» **Postawione zadanie 1**
Wypisz z tekstu o wyborach do Sejmu Ustawodawczego dokładny fragment od „Posłanka Irena Kosmowska. Źródło: NAC Posłanka” do „życiu politycznym kraju.”.
» **Postawione zadanie 2**
Znajdź wszystkie wiersze zawierające ciąg „chevron” i przepisz każdy z nich, uwzględniając wielkość liter.

» **Prezentowany tekst**

+ + + +

26.01.2019 aktualizacja 27.01.2019

Sejm Ustawodawczy kobiet

Posłanka Irena Kosmowska. Źródło: NAC Posłanka Irena Kosmowska. Źródło: NAC

100 lat temu, 26 stycznia 1919 r., przeprowadzono wybory do Sejmu Ustawodawczego. W ich wyniku zostało wybranych, po raz pierwszy w historii Polski, osiem kobiet.

28 listopada 1918 r. Naczelnik Państwa Józef Piłsudski podpisał „Dekret o ordynacji wyborczej do Sejmu Ustawodawczego z dnia 28 XI 1918”. Zgodnie z artykułem 1. wyborcą do Sejmu mógł być „każdy obywatel państwa bez różnicy płci, który do dnia ogłoszenia wyborów ukończył 21 lat”. Dekret ten umożliwił Polkom czynny i bierny udział w życiu politycznym kraju.

Czas przełomu

Jednak jeszcze 10 listopada 1918 r. ulotka Komitetu Centralnego Równouprawnienia Politycznego Kobiet Polskich nawoływała do czynnego udziału kobiet w wyborach do Sejmu Ustawodawczego. „Obywatelki! Upragniona przez nas chwila powstania Sejmu Ustawodawczego w Niepodległej Polsce Zjednoczonej nadchodzi! Sejm ten dopiero wówczas jednak będzie przedstawicielstwem całego Narodu, gdy i kobiety w nim zasiądą. Polityczne równouprawnienie kobiet dziś już przeciwników nie ma! Stanąć więc mamy do urn wyborczych, by dać wyraz swej woli w tworzeniu praw nowych i ulepszaniu dawnych. Obywatelki! Przed nami wielkie zadanie pracy państwowotwórczej. Skupiajmy swoje siły – łączmy się w zwarte zastępy, zgłębiajmy swoje obowiązki obywatelskie. Niech tryumf sprawiedliwości dziejowej zastanie nas godnemi miana wolnych obywatelek” – głosił ulotka.

+ + + +

» **Materiał do ćwiczenia**
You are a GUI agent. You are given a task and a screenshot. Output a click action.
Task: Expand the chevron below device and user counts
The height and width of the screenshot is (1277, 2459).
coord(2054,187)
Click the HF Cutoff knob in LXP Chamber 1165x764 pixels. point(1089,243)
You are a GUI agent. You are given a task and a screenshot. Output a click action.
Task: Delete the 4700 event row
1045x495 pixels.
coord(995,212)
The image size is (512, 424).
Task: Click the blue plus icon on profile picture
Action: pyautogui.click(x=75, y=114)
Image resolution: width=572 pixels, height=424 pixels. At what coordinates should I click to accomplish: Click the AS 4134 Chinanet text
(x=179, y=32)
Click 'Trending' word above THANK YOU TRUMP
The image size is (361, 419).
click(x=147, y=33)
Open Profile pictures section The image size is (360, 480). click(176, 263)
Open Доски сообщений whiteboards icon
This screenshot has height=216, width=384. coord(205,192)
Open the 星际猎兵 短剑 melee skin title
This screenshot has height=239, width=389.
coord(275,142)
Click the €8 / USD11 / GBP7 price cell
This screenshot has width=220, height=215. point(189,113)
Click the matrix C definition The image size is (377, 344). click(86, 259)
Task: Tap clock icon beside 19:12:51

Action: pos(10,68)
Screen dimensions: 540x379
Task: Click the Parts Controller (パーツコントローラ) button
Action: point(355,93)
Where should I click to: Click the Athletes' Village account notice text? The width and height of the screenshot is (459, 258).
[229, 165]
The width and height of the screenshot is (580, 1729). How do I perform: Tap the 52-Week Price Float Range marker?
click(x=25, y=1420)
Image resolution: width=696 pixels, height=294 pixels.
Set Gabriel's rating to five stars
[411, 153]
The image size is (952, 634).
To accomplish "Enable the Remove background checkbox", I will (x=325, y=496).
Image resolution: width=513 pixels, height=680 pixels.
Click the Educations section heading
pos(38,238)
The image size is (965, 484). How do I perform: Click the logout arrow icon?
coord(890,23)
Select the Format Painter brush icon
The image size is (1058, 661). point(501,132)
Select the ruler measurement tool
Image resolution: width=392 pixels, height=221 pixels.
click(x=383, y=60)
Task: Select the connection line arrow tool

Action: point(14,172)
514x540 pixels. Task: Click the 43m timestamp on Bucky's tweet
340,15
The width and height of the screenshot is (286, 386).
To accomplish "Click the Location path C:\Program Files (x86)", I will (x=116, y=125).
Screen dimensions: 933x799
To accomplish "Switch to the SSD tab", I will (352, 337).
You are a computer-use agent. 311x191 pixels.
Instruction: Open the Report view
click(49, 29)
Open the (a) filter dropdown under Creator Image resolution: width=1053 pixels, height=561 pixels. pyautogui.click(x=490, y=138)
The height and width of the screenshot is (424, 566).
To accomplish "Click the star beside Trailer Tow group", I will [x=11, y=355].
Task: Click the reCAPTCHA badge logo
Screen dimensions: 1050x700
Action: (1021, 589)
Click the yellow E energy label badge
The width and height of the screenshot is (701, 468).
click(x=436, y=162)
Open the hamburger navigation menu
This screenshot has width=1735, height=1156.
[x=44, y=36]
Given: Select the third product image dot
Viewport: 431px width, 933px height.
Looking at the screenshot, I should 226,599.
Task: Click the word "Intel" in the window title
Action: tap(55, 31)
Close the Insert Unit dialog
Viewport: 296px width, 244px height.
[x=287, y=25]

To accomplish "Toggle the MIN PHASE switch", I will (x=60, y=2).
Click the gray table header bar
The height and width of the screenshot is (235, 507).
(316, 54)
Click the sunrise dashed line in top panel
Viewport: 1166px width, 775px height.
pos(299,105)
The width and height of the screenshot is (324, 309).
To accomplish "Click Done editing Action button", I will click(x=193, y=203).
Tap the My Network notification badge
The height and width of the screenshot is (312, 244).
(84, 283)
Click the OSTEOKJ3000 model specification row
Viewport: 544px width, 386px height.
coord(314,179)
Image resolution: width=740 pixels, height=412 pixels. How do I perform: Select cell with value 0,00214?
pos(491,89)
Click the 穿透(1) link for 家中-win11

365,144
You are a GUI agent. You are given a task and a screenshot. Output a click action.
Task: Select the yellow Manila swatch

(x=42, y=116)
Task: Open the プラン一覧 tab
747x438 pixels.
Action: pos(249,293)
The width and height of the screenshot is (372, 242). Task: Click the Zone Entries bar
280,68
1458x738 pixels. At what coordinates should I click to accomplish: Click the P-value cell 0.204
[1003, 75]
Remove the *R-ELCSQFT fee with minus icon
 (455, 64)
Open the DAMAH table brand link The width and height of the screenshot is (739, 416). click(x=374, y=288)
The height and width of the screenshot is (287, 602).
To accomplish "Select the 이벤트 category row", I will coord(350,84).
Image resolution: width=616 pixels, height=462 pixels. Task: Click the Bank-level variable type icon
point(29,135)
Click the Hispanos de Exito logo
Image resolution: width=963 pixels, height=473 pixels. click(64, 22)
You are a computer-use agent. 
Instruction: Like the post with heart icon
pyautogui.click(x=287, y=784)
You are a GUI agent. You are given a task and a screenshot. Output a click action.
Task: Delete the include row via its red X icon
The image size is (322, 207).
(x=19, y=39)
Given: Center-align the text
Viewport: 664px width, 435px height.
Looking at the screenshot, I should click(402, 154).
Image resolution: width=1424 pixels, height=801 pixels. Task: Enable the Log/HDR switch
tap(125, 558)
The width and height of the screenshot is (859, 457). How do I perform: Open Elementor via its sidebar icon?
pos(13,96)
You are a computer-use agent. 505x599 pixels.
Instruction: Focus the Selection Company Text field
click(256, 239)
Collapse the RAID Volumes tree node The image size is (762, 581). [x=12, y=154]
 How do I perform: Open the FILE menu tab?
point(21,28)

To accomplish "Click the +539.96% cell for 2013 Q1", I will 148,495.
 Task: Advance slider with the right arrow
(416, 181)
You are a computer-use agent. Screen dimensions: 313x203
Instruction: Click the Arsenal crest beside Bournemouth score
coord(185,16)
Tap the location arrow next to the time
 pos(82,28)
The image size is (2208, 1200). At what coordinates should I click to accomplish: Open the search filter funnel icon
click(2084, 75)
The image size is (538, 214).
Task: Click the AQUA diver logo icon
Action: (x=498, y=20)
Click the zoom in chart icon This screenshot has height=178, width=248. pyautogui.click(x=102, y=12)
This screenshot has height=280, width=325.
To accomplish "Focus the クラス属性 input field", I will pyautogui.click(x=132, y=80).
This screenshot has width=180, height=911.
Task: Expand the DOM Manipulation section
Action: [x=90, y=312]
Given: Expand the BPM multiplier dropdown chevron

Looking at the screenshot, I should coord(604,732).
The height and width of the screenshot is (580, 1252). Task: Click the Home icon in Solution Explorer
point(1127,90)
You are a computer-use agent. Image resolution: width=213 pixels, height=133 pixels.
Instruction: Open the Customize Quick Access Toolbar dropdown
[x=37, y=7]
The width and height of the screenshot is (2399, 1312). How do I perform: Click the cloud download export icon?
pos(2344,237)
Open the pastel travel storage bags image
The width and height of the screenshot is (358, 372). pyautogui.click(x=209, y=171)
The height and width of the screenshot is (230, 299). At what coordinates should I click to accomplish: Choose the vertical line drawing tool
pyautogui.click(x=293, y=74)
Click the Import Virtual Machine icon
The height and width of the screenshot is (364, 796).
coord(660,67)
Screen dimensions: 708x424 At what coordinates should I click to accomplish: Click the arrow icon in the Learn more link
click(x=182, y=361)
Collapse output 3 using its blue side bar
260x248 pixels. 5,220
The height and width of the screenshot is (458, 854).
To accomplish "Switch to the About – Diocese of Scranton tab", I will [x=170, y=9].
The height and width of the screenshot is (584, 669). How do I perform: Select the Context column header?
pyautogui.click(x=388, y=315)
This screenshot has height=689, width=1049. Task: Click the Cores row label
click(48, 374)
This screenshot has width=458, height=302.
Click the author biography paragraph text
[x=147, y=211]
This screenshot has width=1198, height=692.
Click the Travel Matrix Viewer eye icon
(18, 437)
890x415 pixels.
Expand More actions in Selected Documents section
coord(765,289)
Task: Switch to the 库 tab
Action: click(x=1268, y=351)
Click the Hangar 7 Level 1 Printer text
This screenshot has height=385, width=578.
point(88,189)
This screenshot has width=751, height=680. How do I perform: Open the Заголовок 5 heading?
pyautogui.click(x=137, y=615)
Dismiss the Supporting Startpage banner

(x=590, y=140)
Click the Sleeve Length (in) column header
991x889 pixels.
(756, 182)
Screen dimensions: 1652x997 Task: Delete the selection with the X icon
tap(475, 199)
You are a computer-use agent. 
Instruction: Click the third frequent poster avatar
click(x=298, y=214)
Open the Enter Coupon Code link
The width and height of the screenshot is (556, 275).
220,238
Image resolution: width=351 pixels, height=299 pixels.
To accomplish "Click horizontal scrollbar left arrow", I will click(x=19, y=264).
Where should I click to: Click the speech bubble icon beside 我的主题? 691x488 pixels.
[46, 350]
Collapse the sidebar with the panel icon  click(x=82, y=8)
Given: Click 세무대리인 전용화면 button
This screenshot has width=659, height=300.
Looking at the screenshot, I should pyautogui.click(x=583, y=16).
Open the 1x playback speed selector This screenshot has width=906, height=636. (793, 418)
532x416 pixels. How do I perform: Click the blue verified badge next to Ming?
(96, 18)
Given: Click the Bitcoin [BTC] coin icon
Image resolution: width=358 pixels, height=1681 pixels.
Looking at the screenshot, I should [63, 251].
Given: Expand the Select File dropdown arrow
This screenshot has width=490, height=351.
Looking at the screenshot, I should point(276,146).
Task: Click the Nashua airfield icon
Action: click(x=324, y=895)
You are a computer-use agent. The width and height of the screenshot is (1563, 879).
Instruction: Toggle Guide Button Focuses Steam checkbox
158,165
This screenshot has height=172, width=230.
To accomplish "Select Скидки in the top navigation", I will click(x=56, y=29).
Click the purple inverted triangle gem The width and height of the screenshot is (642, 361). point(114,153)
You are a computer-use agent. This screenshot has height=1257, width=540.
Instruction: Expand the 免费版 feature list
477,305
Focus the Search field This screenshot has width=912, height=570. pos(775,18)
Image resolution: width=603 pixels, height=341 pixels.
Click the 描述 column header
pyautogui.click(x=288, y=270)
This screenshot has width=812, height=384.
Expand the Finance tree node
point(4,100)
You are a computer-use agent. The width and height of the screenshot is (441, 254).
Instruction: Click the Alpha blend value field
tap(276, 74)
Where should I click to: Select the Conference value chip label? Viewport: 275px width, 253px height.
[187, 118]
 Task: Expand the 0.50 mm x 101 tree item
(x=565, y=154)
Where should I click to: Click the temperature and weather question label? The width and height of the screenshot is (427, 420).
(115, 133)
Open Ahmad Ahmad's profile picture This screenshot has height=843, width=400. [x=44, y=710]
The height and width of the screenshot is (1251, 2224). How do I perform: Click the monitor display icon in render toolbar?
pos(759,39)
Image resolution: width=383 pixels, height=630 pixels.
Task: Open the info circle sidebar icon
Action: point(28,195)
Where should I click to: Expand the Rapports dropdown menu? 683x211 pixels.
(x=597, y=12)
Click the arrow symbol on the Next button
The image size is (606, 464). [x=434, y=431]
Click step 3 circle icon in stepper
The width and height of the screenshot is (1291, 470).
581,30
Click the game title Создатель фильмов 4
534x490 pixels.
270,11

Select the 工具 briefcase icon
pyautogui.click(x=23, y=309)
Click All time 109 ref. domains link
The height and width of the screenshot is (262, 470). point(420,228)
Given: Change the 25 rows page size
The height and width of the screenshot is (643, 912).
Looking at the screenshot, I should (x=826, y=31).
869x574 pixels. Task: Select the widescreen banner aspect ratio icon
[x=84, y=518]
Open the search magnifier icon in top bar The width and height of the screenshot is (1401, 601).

+ + + +

» **Rozwiązanie zadania 1**
Posłanka Irena Kosmowska. Źródło: NAC Posłanka Irena Kosmowska. Źródło: NAC

100 lat temu, 26 stycznia 1919 r., przeprowadzono wybory do Sejmu Ustawodawczego. W ich wyniku zostało wybranych, po raz pierwszy w historii Polski, osiem kobiet.

28 listopada 1918 r. Naczelnik Państwa Józef Piłsudski podpisał „Dekret o ordynacji wyborczej do Sejmu Ustawodawczego z dnia 28 XI 1918”. Zgodnie z artykułem 1. wyborcą do Sejmu mógł być „każdy obywatel państwa bez różnicy płci, który do dnia ogłoszenia wyborów ukończył 21 lat”. Dekret ten umożliwił Polkom czynny i bierny udział w życiu politycznym kraju.

» **Rozwiązanie zadania 2**
Task: Expand the chevron below device and user counts
Given: Expand the BPM multiplier dropdown chevron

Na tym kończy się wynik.